**Source data**

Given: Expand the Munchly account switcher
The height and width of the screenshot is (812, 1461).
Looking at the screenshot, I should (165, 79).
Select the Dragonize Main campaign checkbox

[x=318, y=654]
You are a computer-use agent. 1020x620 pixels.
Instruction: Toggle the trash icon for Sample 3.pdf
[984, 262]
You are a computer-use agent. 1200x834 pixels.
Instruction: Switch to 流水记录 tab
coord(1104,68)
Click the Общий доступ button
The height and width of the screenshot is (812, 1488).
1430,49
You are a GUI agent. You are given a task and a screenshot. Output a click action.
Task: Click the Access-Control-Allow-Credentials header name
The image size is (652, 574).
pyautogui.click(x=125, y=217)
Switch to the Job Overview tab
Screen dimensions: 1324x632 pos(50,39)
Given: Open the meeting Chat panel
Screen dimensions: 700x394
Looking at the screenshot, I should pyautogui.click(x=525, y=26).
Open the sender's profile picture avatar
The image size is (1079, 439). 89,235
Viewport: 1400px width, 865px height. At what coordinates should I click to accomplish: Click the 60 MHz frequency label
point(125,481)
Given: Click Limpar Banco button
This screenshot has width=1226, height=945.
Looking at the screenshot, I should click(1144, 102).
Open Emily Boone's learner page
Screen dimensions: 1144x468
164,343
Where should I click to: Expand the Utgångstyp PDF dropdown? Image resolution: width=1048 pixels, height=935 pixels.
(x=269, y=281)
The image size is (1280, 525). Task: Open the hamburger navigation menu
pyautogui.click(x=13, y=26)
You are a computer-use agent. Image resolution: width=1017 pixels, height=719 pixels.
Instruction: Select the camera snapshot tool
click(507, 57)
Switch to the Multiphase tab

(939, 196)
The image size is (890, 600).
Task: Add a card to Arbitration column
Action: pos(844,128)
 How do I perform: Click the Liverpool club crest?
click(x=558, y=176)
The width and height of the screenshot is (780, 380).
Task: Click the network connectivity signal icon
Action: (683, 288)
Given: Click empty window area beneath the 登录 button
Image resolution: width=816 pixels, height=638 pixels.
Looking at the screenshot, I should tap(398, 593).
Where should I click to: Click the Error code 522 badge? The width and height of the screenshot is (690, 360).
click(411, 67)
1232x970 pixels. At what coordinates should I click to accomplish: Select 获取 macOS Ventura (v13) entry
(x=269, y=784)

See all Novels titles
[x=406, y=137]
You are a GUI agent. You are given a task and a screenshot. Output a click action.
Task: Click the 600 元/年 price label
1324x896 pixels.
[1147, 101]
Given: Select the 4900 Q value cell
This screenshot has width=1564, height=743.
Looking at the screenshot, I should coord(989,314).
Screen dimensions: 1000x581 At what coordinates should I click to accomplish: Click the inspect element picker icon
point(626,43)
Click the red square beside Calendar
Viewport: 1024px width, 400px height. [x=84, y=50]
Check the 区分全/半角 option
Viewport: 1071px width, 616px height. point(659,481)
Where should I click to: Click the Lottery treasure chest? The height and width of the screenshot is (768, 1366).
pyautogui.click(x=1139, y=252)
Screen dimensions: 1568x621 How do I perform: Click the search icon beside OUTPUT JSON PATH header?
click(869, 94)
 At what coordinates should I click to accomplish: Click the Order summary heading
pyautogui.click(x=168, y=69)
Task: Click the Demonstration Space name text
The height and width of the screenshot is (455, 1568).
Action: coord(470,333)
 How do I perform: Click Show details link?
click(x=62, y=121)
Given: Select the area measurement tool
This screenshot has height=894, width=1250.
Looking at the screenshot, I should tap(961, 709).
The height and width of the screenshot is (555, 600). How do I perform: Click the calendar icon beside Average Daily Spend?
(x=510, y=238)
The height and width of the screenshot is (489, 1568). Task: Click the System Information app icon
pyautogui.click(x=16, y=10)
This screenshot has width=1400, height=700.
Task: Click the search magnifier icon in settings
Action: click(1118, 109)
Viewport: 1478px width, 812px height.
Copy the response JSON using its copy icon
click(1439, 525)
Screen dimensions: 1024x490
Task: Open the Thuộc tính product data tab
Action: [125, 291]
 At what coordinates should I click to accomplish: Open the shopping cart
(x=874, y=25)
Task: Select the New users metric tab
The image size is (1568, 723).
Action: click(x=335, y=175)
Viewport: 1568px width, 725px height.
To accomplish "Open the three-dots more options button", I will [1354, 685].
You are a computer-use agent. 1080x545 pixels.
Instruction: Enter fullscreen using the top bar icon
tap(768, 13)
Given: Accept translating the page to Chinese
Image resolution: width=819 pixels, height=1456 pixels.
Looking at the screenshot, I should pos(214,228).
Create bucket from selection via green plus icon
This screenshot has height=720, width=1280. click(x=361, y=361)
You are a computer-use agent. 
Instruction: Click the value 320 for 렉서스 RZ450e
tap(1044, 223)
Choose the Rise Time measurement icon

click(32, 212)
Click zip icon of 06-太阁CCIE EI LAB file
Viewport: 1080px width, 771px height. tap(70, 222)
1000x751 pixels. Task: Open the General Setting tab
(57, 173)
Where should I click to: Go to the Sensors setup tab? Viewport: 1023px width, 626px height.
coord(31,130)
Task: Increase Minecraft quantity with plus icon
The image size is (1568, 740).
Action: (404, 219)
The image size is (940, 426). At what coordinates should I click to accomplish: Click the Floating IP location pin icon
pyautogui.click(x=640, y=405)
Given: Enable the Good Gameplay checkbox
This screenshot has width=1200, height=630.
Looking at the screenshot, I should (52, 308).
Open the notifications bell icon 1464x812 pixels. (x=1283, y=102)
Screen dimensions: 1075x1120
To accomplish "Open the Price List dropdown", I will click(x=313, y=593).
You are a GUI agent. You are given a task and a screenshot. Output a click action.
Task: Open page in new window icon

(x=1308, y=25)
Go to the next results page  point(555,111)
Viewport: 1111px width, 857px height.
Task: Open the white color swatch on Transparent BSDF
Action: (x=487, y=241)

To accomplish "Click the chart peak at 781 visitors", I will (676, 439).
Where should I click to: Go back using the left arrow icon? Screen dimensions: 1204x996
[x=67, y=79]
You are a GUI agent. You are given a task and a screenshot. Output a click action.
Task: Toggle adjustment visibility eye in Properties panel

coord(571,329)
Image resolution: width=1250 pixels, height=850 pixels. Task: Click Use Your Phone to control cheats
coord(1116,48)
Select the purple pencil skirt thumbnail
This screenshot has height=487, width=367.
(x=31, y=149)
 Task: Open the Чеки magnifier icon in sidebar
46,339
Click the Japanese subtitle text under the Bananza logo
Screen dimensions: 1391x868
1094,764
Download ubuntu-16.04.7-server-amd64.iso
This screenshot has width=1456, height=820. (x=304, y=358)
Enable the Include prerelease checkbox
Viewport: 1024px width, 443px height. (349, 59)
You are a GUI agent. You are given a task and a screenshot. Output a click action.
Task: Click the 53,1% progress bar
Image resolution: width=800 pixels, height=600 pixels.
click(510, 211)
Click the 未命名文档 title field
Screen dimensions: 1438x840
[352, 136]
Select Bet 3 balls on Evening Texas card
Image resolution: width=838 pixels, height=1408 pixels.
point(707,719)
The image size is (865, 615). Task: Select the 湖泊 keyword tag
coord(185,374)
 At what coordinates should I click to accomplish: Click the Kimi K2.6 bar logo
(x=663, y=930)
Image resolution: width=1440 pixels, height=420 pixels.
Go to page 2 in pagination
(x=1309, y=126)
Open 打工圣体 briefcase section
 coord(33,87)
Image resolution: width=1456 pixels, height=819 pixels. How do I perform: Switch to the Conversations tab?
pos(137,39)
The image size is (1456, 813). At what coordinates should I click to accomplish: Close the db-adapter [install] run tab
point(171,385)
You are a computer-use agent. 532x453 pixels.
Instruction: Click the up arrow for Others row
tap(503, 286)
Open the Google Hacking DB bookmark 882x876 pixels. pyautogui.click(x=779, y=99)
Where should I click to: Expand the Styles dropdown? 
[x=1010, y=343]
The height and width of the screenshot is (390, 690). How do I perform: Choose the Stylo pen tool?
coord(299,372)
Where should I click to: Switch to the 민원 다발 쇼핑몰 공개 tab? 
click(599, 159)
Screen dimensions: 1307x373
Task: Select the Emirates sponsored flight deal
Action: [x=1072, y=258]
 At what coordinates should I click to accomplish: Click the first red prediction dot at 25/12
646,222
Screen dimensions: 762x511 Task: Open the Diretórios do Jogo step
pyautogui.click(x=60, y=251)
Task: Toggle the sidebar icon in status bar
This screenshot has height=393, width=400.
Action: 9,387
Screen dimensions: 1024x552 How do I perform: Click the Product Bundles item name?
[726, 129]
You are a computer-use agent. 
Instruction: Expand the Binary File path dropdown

**Work required**
Lay out the rows as a Markdown table with two columns, No. and Line, starting at the line that contains "Where should I click to: Click the Lottery" and ending at the line that contains "Action: coord(470,333)". Skip blank lines and number the rest in order.

**Response for this exercise**
| No. | Line |
|---|---|
| 1 | Where should I click to: Click the Lottery treasure chest? The height and width of the screenshot is (768, 1366). |
| 2 | pyautogui.click(x=1139, y=252) |
| 3 | Screen dimensions: 1568x621 How do I perform: Click the search icon beside OUTPUT JSON PATH header? |
| 4 | click(869, 94) |
| 5 |  At what coordinates should I click to accomplish: Click the Order summary heading |
| 6 | pyautogui.click(x=168, y=69) |
| 7 | Task: Click the Demonstration Space name text |
| 8 | The height and width of the screenshot is (455, 1568). |
| 9 | Action: coord(470,333) |